Best value robo-advisors Q3 2025 (balancing cost, features, and regulation): Germany: Whitebox (0.35-0.55% tiered) or Quirion (0.48%) — significantly cheaper than Scalable Capital (0.75%), with similar ETF-based portfolios. UK: Moneyfarm (0.35-0.75% tiered; 0.35% above £500k) or Vanguard UK (0.15% advisory + 0.22% TER = 0.37% total) — better value than Nutmeg for larger balances. Switzerland: True Wealth (0.50% flat, CHF) — clean, transparent, FINMA regulated. For all investors: if you have over €50,000 to invest and 30 minutes/year to spend on it, consider bypassing robo-advisors entirely and buying VWCE (Vanguard FTSE All-World) or LCWL (Amundi MSCI World) via Trade Republic or DEGIRO — eliminating the advisory fee entirely. This is Claude's objective observation of the cost structure, not a financial recommendation.

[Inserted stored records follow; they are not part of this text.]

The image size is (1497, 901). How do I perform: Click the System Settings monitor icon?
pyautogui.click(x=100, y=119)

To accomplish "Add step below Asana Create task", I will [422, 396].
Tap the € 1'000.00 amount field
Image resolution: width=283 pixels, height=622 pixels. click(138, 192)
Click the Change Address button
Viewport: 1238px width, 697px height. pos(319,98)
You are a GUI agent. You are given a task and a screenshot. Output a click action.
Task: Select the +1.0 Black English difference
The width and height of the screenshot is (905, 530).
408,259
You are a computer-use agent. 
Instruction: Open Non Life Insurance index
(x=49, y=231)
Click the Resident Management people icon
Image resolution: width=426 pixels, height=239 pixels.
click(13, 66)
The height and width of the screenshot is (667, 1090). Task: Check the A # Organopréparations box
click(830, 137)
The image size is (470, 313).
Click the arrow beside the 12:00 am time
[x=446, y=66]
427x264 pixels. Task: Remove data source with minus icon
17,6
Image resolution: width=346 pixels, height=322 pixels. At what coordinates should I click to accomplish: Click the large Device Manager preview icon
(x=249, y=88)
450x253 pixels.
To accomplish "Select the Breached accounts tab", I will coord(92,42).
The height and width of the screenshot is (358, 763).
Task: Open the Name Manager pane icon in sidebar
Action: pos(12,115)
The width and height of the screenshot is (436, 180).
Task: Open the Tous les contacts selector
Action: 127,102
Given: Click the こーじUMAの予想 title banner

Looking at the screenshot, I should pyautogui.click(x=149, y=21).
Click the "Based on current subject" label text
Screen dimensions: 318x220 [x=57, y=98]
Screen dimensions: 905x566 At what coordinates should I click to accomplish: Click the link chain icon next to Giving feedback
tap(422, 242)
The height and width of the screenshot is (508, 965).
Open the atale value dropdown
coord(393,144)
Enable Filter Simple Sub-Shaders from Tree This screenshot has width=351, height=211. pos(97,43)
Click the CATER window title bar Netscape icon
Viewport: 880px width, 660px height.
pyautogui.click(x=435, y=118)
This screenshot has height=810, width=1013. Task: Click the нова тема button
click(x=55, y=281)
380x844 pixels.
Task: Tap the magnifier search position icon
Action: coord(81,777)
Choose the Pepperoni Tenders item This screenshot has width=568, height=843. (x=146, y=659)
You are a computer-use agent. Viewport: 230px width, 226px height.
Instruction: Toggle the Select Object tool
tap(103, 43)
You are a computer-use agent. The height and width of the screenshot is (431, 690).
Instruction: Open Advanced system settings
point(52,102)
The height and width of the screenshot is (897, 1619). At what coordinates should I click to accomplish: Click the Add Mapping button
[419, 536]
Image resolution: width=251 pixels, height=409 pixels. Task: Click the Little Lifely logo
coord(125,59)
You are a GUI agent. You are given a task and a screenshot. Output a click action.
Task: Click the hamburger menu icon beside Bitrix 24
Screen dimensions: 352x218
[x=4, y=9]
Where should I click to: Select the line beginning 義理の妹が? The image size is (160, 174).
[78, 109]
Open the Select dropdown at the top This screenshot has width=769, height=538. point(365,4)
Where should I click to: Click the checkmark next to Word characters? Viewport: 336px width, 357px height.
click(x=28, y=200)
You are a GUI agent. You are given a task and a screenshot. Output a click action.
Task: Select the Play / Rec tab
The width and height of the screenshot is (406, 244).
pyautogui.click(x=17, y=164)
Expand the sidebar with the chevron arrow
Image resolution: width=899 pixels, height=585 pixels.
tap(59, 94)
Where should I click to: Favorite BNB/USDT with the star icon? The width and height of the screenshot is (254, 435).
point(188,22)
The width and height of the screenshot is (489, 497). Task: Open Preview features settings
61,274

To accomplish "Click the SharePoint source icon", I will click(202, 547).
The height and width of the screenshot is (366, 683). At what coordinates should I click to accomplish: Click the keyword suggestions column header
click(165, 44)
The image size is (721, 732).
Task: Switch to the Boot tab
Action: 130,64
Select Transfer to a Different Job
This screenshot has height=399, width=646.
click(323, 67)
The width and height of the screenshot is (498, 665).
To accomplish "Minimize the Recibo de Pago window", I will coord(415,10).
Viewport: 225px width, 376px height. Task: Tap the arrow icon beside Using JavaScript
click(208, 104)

Vanguard LifeStrategy funds are a range of ready-made, multi-asset ETF portfolios available in Europe (LifeStrategy 20%, 40%, 60%, 80%, 100% equity allocations; TERs 0.22-0.25%). They are not robo-advisors — you buy them like any other ETF through a broker account and hold them indefinitely. They automatically rebalance back to target equity/bond allocation. Cost advantage: LifeStrategy TER 0.22% versus robo-advisory total 0.90% — a 0.68% annual saving. On €100,000 over 20 years: approximately €50,000+ more wealth from LifeStrategy versus a 0.90% robo. Limitations: no tax optimisation; no personalised risk profiling (just choose your equity %; 60% is common for moderate risk); no automatic annual rebalancing across additional contributions; no goal-based planning. LifeStrategy is essentially 'as good as a robo-advisor' for straightforward long-term investing at a fraction of the cost — which is why Vanguard's own UK advisor recommends LifeStrategy for uncomplicated situations.
Sources & References
Scalable Capital fee schedule Q3 2025 Retrieved 2026-01-01
Moneyfarm fee schedule Q3 2025 Retrieved 2026-01-01
Which? Robo-Advisor Comparison Q3 2025 Retrieved 2026-01-01

Data sourced from official institutional publications. Results are for informational purposes only. Last reviewed Jan 2026.

Data Disclaimer
Robo-advisor fees are annual management charges Q3 2025. Total cost includes underlying ETF TER. Past portfolio performance does not predict future returns. Fees reduce investment returns compoundingly over time.